What is bit banging
Bit banging is creating the whole series of pulses in software, instead of relying on a piece of hardware inside the microcontroller.
Many microcontrollers have a hardware SPI, and then all you have to do is write a byte to the output register, and the SPI controller will shift the data out, and at the same time receive data from the slave. You can get an interrupt when the transfer is complete, and then read the received data.
But some microcontrollers don't have the SPI hardware on board and then you have to simulate it by doing everything manually. SPI has a number of different modes, I'll use this pulse diagram as an example:
So while a dedicated SPI controller takes care of all the pulses, data shifting and timing, when bit-banging you have to take every action yourself:
Make Slave Select low
Short delay
Do 8 times
Make the SCK (Serial Clock) pin low
Make the MOSI (Master-Out-Slave-In) pin high or low depending on bit 7 of the data
Add brief delay
Make the SCK output high
Read MISO (Master-In-Slave-Out) pin
Shift received data left, and shift the bit just read in as bit 0
Add brief delay
Shift the data byte 1 bit left
Make Slave Select high again
Bit-banging SPI is relatively simple, the code for bit-banging I2C for instance will be more complex, and you'll need a timer somehow if you want to bit-bang the UART protocol.
Bit-banging refers to the concept of having the signals which go out of or come into a device be generated/sampled by software rather than hardware.
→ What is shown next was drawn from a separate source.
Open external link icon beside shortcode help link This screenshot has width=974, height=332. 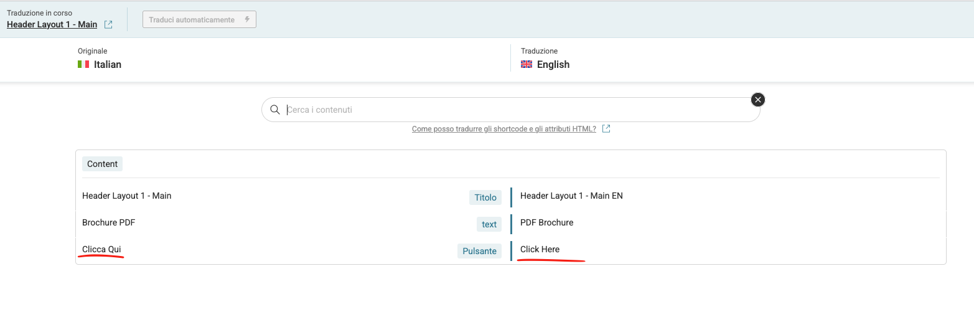606,129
Obviously some hardware is required, but when using bit-banging, the only hardware for each output is a latch which can be explicitly set or cleared by software, and the only hardware for each input is an interface to allow software to test whether it is high or low (and typically execute a conditional branch for one state but not the other).
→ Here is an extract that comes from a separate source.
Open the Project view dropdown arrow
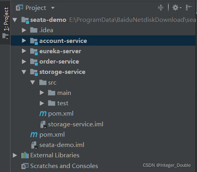This screenshot has height=172, width=197. tap(53, 8)
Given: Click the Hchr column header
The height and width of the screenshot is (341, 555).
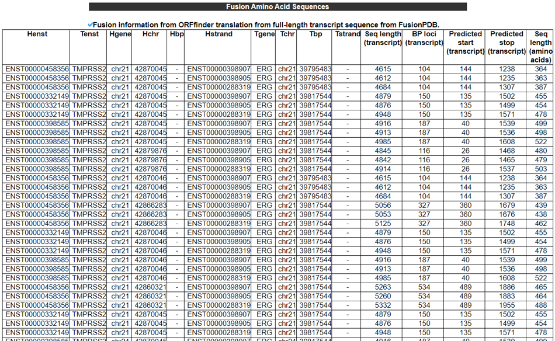Looking at the screenshot, I should click(x=150, y=34).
The maximum speed which can be achieved with bit-banging will generally be a fraction of what could be achieved with purpose-built hardware, but outside the limitations imposed by processor speed, bit-banging is much more versatile, and may be used in circumstances where general-purpose hardware is not quite suitable and special-purpose hardware would not be cost-effective.
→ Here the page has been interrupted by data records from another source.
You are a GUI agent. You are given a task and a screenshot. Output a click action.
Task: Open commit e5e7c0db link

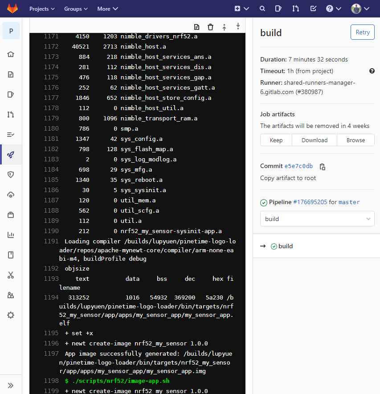(x=298, y=166)
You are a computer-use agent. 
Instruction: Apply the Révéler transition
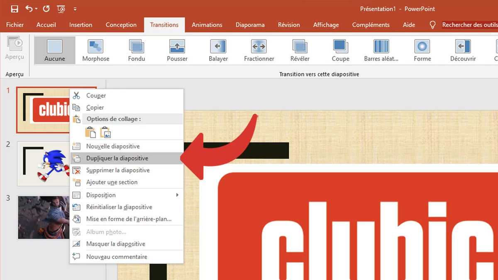300,50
For example, many controllers have an "SPI-style" port which behaves essentially as follows: when a byte is written to a certain register, the hardware will generate some number of clock pulses (typically eight), clocking out a data bit on the leading edge of each clock pulse and sampling an incoming data bit on the trailing edge. Generally, controllers' SPI-style ports will allow a variety of features to be configured, but in some cases it may be necessary to interface a processor with a device which does something unusual. A device may require that data bits be processed in multiples other than eight, or it may require that data be both output and sampled on the same clock edge, or it may have some other unusual requirement. If the particular hardware on the controller one is using can support one's precise requirements, great (some provide configurable numbers of bits, separately-configurable transmit- and receive timing, etc.) If not, bit-banging may be helpful. Depending upon the controller, bit-banging an SPI-ish interface will often take 2-10 times as long as letting hardware handle it, but if the requirements don't fit with the hardware one has, exchanging data more slowly may be better than not being able to do it at all.
One important thing to note with bit-banged designs is that it they are simplest and most robust in circumstances where either the devices being communicated with are waiting on the bit-banging controller to generate all their timing, or where the controller will be allowed to wait, without distraction, for an event to arrive, and where it will be able to do everything it needs to do with that event before any other event arrives that it needs to act upon. They are much less robust in circumstances where a device will need to be able to react to external stimuli within a relatively short time frame, but cannot device 100% of its energy to watching for such stimuli.
For example, suppose one wishes to have a processor transmit UART-style data serially at a rate which is very high relative to its clock speed (e.g. a PIC which is running 8,192 instructions per second wishes to output data at 1200 bps). If no interrupts are enabled, such transmission is not difficult (clock one bit every seven instruction cycles). If a PIC were doing nothing but waiting for an incoming 1200bps data byte, it could execute a 3-cycle loop waiting for the start bit, and then proceed to clock in the data at seven-cycle intervals. Indeed, if a PIC had a byte of data ready to send when an incoming byte of data arrived, seven cycles per bit would be enough time for the PIC to send its byte of data simultaneous with reading the incoming byte. Likewise, a PIC which initiated a 1200bps transmission would be able to look to see if the device it's communicating with was sending back a reply, if such a reply would have fixed timing relative to the original transmission. On the other hand, there would be no way for PICs that speed to handle bit-bang communications in such a way that either device was allowed to transmit at any time it saw fit (as opposed to having one device which could transmit when it saw fit, and do whatever it liked when not transmitting, and one device which would have to spend most of its timing doing nothing but waiting for transmissions from the first device).